New York: the city that never sleeps and, apparently, always drives.
On the heels of recent reporting about the MTA’s falling ridership numbers and an unexpected deal between Governor Cuomo and Mayor De Blasio to curb traffic congestion, the results of a new study released today by Lime reveal another troubling reality concerning mobility in the Big Apple:
The largest city in the United States is in the midst of a transit equity crisis.
Based on data provided by Sam Schwartz Engineering, Lime’s comprehensive report focuses on four key aspects of both the problem and the possible solution:
The demographics of transit deserts
The relationship between household income and proximity to subway stations
The number of New Yorkers that micromobility would connect to public transit
The importance of city-wide micromobility access
Read on to see some of the highlights of our findings.
While New York City’s population has recently hit record highs, the majority of residents do not have easy access to affordable transportation. These New Yorkers reside what have become known as transit deserts: areas with limited transportation options, where demand far exceeds supply.
Lime’s reporting shows that these transit deserts drastically and disproportionately affect low-income populations and communities of color, resulting in significant barriers to upward mobility; this despite a robust subway system and 6,000 buses running on 300 bus routes city-wide.

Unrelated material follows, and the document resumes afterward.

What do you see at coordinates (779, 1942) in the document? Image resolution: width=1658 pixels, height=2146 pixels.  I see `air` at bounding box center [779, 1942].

Data continues to demonstrate that the locations of transit hubs in New York — subway stations, docked bike stations, bus stops — are geographically biased towards communities of higher incomes.

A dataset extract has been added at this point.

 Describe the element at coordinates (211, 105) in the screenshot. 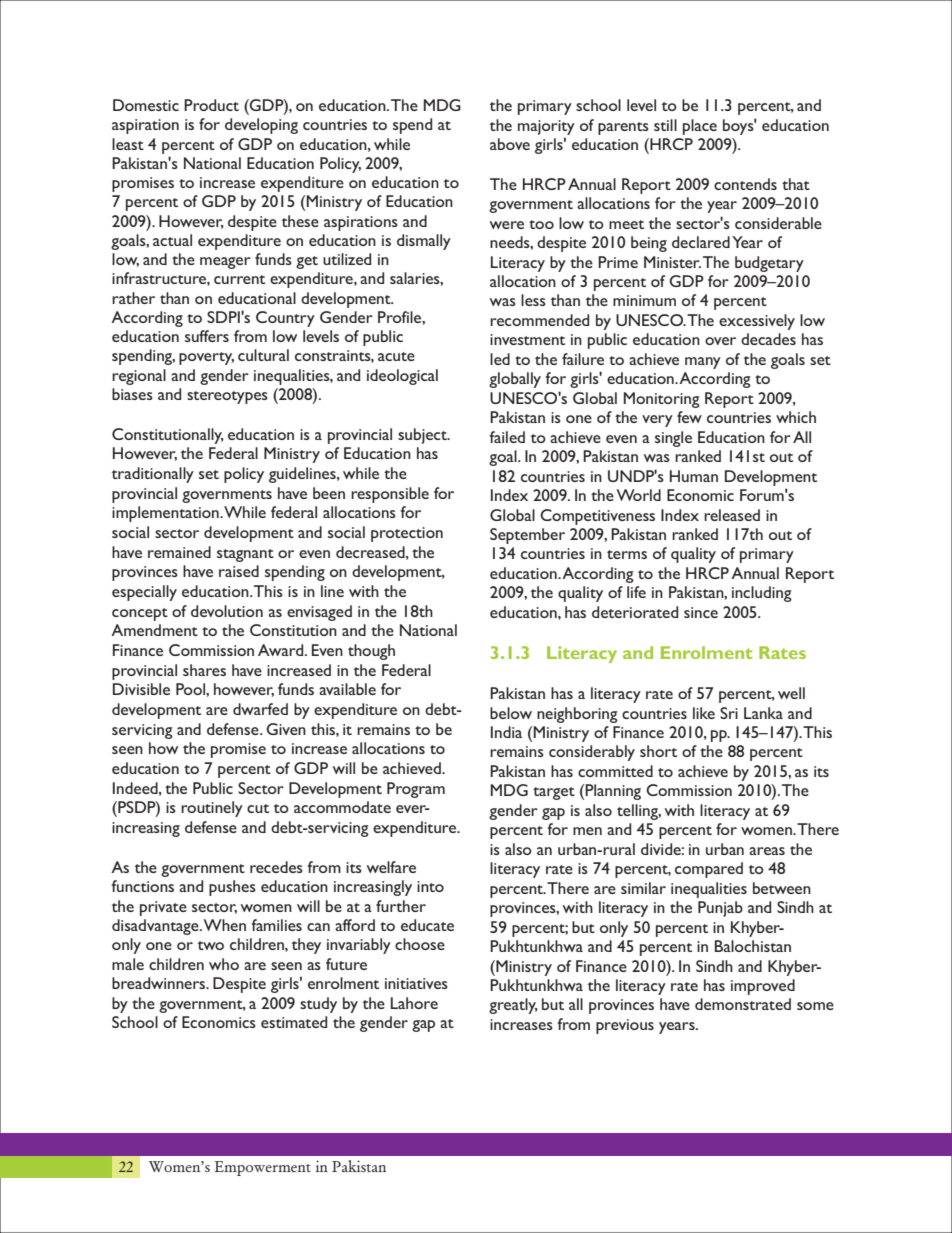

According to Lime’s report, areas within reasonable walking distance of a subway station are more likely to have higher household incomes than the city’s average. This corresponds with findings released by the Community Service Society of New York, showing that 58% of low-income New Yorkers rely on the subway and buses as their main form of transportation, spending more than 10% of their income on transit.
“There is an urgent need for new reliable, affordable transportation options that serve lower-income communities in New York,” said Phil Jones, Lime Senior Director for the East Coast.
“Lime has proven elsewhere that its dock-free bikes and scooters can close the transportation equity gap and deliver needed service to lower-income communities. We stand ready to deliver our solutions for New Yorkers.”
Micromobility As Part Of The Solution
As the global leader in micromobility, Lime can have a profound impact on both eliminating transit deserts and providing more equitable transportation access to all New Yorkers.
According to our findings, the availability of dock-free bikes and scooters throughout the five boroughs would put 1.5 million more New Yorkers within a 10-minute walk, bike or scoot of a subway line.
While Lime recommends prioritizing immediate areas of need such as East Flatbush and South Jamaica, the success of such a connectivity network ultimately depends heavily on a comprehensive and city-wide rollout of micromobility options.
Additionally, though our LimeAccess program, Lime offers heavily discounted rides to low-income community members. Thanks to our partnership with PayNearMe, the program allows the unbanked and those without smartphones to access Lime’s dock-free bike and scooter sharing.